> [PROBLEM DESCRIPTION] Tell how many lines in the data hold "instrument", giving that figure alone.

> [INFORMATION GIVEN]
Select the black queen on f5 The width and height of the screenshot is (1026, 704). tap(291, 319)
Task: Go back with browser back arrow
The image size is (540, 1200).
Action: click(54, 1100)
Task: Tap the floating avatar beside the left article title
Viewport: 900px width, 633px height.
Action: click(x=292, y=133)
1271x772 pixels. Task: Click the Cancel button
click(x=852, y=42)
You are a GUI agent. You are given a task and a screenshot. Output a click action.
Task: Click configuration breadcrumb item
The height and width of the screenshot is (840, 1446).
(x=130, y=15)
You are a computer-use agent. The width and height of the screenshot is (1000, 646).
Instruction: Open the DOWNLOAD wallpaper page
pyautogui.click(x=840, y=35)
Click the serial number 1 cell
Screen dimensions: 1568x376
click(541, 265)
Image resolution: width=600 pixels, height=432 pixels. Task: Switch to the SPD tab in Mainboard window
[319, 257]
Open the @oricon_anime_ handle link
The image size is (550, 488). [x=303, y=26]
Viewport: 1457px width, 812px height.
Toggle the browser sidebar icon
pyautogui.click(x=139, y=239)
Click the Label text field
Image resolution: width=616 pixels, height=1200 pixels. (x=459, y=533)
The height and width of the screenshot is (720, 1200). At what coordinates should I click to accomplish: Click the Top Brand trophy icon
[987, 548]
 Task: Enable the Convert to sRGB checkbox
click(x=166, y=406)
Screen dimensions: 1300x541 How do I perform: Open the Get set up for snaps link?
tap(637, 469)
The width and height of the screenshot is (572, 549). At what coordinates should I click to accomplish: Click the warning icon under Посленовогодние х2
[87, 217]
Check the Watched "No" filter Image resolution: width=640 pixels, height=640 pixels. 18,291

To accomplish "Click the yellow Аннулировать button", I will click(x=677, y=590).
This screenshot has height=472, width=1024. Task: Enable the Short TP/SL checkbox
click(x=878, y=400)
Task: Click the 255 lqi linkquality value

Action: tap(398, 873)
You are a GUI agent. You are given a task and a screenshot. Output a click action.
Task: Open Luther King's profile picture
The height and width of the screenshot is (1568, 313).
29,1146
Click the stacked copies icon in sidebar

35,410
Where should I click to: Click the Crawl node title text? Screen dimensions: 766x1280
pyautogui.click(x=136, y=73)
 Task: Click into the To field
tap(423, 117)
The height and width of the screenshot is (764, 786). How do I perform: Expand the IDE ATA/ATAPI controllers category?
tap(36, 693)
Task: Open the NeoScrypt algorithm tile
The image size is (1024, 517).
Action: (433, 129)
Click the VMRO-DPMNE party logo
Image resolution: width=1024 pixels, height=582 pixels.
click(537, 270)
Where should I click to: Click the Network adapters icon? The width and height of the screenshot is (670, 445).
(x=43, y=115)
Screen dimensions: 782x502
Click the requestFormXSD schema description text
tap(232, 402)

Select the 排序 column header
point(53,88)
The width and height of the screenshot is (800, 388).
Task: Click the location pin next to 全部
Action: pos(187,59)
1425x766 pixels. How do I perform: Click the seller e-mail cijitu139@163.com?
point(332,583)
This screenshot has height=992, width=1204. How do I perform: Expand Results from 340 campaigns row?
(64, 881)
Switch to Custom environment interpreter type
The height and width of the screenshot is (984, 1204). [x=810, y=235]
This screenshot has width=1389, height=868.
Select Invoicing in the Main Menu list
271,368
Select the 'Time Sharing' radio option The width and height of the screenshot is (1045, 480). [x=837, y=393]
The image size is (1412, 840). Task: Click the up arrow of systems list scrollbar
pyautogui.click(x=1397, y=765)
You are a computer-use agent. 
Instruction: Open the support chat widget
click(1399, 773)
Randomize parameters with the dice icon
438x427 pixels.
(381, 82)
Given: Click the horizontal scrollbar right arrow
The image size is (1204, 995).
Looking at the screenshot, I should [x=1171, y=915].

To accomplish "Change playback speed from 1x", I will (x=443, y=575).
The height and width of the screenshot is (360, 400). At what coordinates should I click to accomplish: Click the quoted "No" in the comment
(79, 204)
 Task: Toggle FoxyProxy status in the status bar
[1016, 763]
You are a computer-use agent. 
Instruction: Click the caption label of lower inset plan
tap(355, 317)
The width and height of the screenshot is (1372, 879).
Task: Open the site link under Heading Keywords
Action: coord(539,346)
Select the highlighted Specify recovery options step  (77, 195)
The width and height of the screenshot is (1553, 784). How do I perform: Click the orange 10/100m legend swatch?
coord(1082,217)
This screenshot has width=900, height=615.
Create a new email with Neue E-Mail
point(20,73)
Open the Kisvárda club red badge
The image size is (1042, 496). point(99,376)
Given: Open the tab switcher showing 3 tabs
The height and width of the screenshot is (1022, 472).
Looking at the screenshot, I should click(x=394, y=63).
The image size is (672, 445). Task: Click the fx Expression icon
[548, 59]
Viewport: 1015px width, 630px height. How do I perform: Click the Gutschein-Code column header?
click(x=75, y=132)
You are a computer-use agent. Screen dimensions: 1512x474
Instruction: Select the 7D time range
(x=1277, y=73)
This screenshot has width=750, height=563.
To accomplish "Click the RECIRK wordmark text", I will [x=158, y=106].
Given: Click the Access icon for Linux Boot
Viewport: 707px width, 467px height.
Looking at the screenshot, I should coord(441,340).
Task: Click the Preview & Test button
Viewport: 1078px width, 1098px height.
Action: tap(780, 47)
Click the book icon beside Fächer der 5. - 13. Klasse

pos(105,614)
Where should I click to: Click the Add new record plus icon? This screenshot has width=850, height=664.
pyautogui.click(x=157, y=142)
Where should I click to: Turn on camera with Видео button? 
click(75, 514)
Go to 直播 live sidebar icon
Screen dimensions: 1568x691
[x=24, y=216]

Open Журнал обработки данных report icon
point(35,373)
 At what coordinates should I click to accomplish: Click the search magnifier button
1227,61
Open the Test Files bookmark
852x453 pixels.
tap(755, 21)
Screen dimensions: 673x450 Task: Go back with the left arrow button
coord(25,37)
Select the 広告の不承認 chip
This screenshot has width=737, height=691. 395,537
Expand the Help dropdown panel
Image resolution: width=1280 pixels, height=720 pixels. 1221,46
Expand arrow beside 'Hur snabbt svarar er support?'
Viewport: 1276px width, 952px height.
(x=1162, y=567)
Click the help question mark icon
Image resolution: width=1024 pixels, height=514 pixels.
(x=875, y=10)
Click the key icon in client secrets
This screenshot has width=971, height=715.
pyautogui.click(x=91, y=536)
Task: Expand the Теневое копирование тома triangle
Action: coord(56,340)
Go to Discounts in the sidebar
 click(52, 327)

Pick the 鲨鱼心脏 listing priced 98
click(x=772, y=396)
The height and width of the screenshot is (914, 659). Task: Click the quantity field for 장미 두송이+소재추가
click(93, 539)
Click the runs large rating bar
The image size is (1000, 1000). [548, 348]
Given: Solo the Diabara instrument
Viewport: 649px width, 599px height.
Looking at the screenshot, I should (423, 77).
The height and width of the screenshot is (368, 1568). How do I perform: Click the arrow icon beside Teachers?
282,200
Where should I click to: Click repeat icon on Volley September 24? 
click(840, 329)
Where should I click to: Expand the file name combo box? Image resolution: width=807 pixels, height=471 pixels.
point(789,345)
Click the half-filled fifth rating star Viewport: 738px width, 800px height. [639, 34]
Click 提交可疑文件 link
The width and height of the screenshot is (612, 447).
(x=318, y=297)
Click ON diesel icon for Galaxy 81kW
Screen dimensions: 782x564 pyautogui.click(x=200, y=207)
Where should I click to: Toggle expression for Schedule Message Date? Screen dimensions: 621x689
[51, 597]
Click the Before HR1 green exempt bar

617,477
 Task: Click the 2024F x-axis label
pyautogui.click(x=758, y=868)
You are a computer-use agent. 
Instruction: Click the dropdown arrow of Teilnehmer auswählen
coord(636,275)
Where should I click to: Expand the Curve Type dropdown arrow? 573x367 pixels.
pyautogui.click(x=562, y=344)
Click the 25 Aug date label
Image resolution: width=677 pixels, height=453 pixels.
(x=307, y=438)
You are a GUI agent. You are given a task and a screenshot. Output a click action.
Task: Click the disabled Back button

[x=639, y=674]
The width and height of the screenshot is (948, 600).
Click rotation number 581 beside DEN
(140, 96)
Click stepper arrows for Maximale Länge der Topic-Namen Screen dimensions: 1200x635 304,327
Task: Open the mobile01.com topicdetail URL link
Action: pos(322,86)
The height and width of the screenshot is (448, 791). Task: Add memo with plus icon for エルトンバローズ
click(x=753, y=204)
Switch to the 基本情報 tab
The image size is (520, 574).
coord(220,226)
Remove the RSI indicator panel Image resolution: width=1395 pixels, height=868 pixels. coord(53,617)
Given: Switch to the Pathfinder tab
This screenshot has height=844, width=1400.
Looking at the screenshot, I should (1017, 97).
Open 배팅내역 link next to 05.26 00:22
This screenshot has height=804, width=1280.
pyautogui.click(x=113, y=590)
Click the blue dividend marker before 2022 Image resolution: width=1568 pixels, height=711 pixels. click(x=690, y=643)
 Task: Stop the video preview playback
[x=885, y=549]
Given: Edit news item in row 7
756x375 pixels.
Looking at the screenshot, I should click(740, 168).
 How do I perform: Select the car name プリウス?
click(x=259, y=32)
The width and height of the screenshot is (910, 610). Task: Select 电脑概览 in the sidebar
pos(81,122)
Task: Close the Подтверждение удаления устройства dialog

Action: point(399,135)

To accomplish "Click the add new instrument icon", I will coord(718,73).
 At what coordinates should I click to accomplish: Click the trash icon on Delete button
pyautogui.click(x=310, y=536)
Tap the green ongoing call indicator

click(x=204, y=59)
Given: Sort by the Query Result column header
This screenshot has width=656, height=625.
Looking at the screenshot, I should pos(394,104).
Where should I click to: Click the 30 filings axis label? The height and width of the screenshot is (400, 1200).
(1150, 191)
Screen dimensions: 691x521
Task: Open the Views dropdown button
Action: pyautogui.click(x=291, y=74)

> [EXERCISE RESPONSE] 2